Marysville Appeal-Democrat

Toronto police say 10 dead, 15 injured after van strikes pedestrian­s in Toronto

- The Washington Post

TORONTO, Ontario – A white rental van plowed through pedestrian­s on a sidewalk along a busy commercial street here Monday, killing 10, injuring 15 and leaving one of the world’s safest big cities with a path of carnage that spread for nearly a mile.

Though officials did not say whether the incident was terrorism-related, it marked the latest grim reminder of how a vehicle could be turned into a weapon – in this case, speeding through a crowd at lunch hour on a sunny day, sending people and mailboxes and baby strollers flying, in what eyewitness­es described as a deliberate act.

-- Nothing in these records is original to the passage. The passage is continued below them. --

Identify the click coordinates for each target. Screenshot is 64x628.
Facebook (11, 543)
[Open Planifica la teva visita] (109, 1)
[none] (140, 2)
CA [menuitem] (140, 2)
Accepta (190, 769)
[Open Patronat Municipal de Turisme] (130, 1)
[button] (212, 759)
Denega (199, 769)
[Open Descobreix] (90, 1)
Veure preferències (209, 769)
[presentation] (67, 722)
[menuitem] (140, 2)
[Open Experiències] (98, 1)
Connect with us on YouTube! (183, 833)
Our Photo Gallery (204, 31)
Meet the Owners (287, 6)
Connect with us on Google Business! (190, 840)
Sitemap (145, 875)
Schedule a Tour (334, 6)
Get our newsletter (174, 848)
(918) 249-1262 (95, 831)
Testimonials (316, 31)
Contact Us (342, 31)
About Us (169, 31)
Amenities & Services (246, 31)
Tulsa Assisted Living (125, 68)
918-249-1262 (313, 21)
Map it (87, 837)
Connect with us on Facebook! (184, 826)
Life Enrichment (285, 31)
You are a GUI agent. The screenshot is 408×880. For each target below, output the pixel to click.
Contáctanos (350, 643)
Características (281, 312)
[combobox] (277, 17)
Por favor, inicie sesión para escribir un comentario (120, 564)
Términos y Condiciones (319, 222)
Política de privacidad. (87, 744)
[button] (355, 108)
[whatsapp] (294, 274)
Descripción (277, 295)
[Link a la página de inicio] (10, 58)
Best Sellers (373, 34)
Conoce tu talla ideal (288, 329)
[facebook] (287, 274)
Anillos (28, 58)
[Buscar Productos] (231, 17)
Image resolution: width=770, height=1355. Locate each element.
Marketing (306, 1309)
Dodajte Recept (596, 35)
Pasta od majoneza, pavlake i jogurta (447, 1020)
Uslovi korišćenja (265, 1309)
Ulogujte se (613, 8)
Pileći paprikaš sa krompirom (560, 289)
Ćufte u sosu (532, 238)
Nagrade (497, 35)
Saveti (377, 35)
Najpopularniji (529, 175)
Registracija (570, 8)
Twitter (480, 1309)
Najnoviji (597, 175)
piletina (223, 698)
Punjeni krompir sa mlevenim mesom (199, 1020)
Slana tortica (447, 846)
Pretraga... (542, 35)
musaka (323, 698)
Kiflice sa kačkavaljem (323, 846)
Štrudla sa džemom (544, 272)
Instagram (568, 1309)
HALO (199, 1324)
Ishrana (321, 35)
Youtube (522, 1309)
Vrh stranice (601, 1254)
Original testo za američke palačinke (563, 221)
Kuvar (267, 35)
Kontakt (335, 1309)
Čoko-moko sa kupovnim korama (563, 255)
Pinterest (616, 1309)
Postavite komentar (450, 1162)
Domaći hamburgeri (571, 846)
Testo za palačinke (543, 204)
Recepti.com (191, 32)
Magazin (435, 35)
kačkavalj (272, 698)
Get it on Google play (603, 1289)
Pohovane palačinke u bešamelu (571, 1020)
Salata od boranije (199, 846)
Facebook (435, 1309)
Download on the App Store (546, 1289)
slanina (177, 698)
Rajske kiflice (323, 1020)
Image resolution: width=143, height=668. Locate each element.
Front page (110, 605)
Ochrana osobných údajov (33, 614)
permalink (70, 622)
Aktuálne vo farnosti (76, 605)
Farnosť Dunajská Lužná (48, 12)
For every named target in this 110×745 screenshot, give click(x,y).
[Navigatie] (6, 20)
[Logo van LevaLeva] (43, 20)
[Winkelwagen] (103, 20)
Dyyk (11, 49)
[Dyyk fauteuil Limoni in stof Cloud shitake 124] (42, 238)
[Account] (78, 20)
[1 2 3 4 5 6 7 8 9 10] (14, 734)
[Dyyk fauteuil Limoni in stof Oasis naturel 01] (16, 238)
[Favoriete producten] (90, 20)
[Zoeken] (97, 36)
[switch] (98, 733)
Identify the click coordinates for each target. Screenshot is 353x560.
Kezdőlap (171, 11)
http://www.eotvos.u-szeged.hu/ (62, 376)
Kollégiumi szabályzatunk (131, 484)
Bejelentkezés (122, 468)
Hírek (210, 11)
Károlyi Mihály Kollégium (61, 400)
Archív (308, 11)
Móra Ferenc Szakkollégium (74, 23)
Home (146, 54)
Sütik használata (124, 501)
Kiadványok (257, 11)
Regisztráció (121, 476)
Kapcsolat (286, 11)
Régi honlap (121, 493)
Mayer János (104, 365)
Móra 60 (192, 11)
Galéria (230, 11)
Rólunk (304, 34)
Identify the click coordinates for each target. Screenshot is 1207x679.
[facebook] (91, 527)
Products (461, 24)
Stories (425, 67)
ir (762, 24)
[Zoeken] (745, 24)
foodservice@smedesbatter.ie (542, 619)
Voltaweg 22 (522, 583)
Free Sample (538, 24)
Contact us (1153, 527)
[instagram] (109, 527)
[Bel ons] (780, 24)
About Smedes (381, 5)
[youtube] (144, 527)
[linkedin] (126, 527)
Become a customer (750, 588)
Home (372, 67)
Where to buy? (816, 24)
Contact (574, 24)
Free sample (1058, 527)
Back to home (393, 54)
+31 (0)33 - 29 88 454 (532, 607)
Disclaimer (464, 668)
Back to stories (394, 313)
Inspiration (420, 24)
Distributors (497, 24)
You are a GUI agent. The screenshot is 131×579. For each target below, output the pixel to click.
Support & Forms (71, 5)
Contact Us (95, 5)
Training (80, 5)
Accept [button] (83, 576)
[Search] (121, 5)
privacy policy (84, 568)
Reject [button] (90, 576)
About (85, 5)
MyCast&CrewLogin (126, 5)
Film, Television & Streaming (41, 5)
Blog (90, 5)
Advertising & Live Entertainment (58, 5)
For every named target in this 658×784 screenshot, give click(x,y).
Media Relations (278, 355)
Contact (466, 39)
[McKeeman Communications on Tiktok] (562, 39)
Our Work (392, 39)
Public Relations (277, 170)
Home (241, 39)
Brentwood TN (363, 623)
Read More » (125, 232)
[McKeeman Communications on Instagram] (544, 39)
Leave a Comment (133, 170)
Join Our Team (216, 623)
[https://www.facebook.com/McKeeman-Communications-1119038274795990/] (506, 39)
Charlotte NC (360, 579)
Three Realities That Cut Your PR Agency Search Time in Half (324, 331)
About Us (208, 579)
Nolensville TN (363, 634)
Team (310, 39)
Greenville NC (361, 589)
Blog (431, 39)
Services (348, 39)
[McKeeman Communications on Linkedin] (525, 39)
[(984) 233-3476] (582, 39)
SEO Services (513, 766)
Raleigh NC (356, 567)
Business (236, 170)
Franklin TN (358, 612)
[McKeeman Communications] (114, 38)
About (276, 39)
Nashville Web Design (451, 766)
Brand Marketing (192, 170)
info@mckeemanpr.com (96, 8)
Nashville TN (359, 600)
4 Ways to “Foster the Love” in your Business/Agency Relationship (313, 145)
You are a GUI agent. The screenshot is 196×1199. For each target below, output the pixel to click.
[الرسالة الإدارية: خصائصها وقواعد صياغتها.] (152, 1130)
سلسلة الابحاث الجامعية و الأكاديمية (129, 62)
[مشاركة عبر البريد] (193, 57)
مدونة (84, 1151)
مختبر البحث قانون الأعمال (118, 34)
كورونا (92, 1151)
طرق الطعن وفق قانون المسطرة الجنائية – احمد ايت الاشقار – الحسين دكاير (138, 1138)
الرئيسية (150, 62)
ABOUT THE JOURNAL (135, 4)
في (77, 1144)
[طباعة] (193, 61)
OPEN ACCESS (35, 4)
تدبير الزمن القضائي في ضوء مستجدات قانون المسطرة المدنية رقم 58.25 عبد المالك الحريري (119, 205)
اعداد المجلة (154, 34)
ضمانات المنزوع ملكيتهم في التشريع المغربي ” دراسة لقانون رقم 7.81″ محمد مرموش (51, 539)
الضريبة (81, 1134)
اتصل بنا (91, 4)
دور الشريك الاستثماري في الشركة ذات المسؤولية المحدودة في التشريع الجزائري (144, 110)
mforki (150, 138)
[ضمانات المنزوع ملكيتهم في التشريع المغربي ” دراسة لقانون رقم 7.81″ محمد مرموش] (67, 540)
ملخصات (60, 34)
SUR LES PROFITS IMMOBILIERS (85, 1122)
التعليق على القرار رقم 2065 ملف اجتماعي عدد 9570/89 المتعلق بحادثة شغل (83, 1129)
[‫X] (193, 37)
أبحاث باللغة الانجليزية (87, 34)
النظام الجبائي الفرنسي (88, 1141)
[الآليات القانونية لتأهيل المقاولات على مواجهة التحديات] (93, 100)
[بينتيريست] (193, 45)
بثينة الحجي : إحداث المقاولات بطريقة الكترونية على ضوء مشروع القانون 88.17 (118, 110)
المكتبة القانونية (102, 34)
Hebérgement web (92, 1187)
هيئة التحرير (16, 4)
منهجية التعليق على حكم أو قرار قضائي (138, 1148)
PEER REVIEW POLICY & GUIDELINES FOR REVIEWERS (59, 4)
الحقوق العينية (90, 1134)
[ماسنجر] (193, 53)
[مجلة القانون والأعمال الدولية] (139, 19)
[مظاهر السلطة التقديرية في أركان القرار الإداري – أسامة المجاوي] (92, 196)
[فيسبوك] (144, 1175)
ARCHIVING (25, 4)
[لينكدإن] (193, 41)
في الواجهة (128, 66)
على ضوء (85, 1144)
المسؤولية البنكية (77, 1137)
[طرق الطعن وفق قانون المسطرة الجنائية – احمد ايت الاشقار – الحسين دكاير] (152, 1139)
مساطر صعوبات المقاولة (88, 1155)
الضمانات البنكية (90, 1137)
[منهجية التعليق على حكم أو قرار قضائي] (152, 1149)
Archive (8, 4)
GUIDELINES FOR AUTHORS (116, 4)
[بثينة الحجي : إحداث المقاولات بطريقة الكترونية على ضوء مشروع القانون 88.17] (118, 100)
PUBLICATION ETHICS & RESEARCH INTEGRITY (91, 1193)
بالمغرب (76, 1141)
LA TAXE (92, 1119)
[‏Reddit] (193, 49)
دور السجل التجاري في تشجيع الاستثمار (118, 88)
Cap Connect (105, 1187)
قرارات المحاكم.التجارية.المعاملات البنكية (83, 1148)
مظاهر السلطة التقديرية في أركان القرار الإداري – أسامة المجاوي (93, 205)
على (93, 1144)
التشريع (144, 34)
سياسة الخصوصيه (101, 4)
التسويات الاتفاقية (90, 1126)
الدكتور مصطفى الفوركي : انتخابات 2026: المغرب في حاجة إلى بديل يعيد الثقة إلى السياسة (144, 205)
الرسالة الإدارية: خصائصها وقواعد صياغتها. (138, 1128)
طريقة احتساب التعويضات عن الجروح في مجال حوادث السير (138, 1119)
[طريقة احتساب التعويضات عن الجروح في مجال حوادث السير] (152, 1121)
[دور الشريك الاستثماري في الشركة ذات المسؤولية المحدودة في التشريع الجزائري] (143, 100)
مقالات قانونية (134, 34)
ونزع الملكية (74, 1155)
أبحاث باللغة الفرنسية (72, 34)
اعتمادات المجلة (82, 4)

Toronto police chief Mark Saunders identified the man as Alek Minassian, a 25-year-old from Richmond Hill, Ontario. Saunders said Minassian was not known to police, and that he did not have a weapon. Police said they did not yet know of a motive. The driver was taken into custody after a showdown, captured on video, in which he told officers that he had a weapon and said, “Shoot me in the head.” He gestured at police with an object and then tossed it onto the ground.

Canadian officials were cautious in the aftermath of the incident, saying that they would need a long investigat­ion into one of the country’s bloodiest mass killings. Canada’s public safety minister, Ralph Goodale, said he saw no reason to raise the national terror threat level. The incident had echoes of vehicle attacks in the French city of Nice, as well as in London and New York City – a method that the Islamic State militant group encouraged followers to use. But mentally ill people with no terrorism connection­s have also carried out such assaults.

“We lost a little bit of our innocence,” John Filion, a city councilor who represents the area where the incident occurred, said in a phone interview Monday. “We often think of ourselves as being somewhat excluded from the violence and craziness that goes on in other parts of the world.”

Peter Yuen, Toronto police services deputy chief, told reporters: “I can assure the public all our available resources have been brought in to investigat­e this tragic situation,” according to the Associated Press.

Save for a police helicopter circling overhead, the incident brought an eerie silence to one of the city’s busiest streets, which had been filled Monday afternoon with people enjoying one of the first warm and sunny days of the year after a long winter.

The attack took place in the center of North York, a part of Toronto that has grown over the past two decades into a secondary downtown.